My Journey to becoming a yoga teacher
I have been practicing yoga for about 10 years, on and off as my life called for it. I often practice more when I am struggling with the experiences of my life as a way to exercise, connect to peace, and find clarity.
I remember clearly the darkness that filled my life 10 years ago, my senior year of high school, when my dad was diagnosed with stage 4 cancer. I quickly became a caregiver alongside my mom as his health rapidly declined. Grief counseling and traditional therapy didn’t work for me, because I could never find comfort with a therapist or find the words to ask for or know what I needed. My high school guidance counselor even did everything in her power to connect with me, but I had no desire to let anyone inside to see the pain that lived there, realizing later that that was so I could try to be numb to it. The only moments in that time that I remember feeling ok, were going to a yoga class with my mom once a week at night. At the time it was the safest place I knew that I could show up as myself, hidden depression and anxiety and all, and leave feeling like my emotions and body were better regulated, and somewhat at peace.
Since then I have always been inspired by the way that (good) yoga teachers could create and command a space, move and exist so seemingly at ease, with their little nuggets of wisdom and thoughtful yoga sequences. A few years later I attended a yoga class at a different studio that left me feeling demoralized and like I didn’t belong, because of the way the teacher talked to students (mostly me, let’s be real) when they weren’t keeping up or doing a posture right. My mom later attended the same studio, and was actually scolded for wearing socks to keep her feet warm, little did they know that she has arthritis and the warmth from wearing socks kept her pain at bay. I didn’t know then what made a good or bad yoga teacher, why I could leave one class feeling at peace and another like I didn’t belong, but the more yoga and self-inquiry I did, the more I realized there was actually a lot of work behind the practice, and I was even more inspired.

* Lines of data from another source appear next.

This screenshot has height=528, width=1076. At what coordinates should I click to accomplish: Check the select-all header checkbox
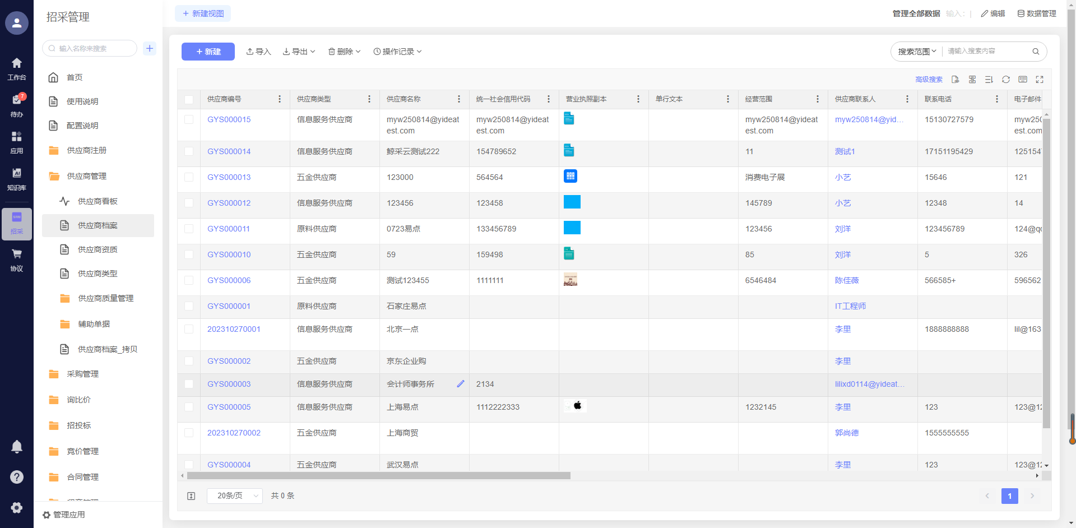189,99
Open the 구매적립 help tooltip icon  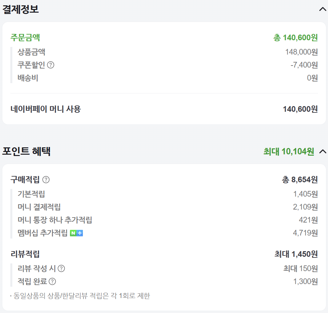point(46,180)
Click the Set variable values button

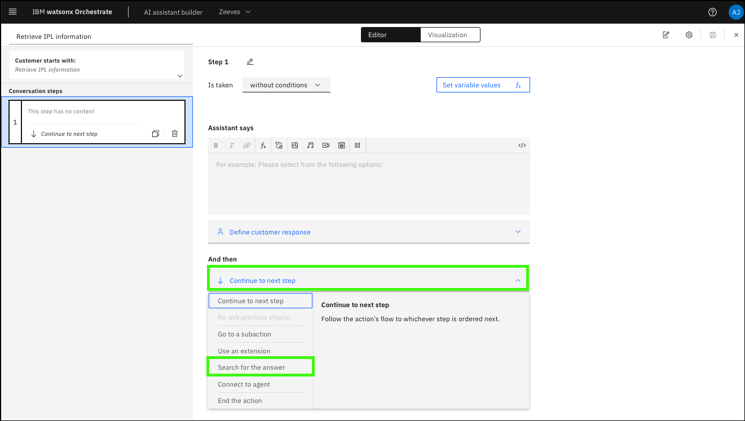pyautogui.click(x=483, y=85)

I’ve wanted to take a yoga teacher training for years, but never felt ready, or had an excuse why it wasn’t a good time to do it. In this time, I took a community yoga class that was taught by a Yoga 4 change teacher. This teacher shared his story of how he struggled with addiction and was incarcerated, and that taking yoga 4 change classes while incarcerated changed the path of his life for the better, and he now teaches the very same practice that changed his life. I was really excited about this because I had never before thought about or known that yoga could be used to purposefully facilitate recovery, and my brother was in his own substance use recovery at the time. This moment planted a seed in my head that later came to fruition.

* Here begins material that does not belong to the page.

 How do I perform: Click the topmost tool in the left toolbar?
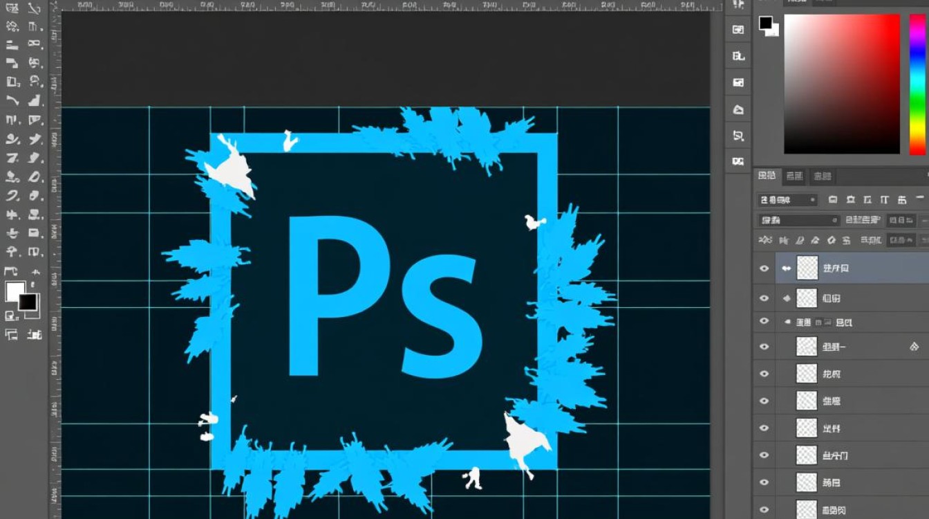point(12,8)
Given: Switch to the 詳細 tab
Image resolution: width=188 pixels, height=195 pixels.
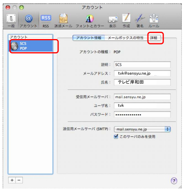Looking at the screenshot, I should (154, 38).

Fast forwarding to 2020, a year that became a very difficult year for myself for various reasons, I dove head first into my own yoga practice again, but this time I had to do it from home and not in my typical studio environment. Here I relied on YouTube videos of yoga classes, often using Yoga 4 Change’s YouTube channel. When I saw it posted that Yoga 4 Change was offering a teacher training, I knew I needed to apply. If any time were going to be the right one, I felt this was it.
Even when self doubt creeps in, or I wonder where this journey will take me, I know that learning to teach yoga from a trauma informed lens will allow me to create a positive space where students will be able to come as they are, with whatever they may be dealing with, and hopefully experience some of the same benefits of yoga that I have throughout my life.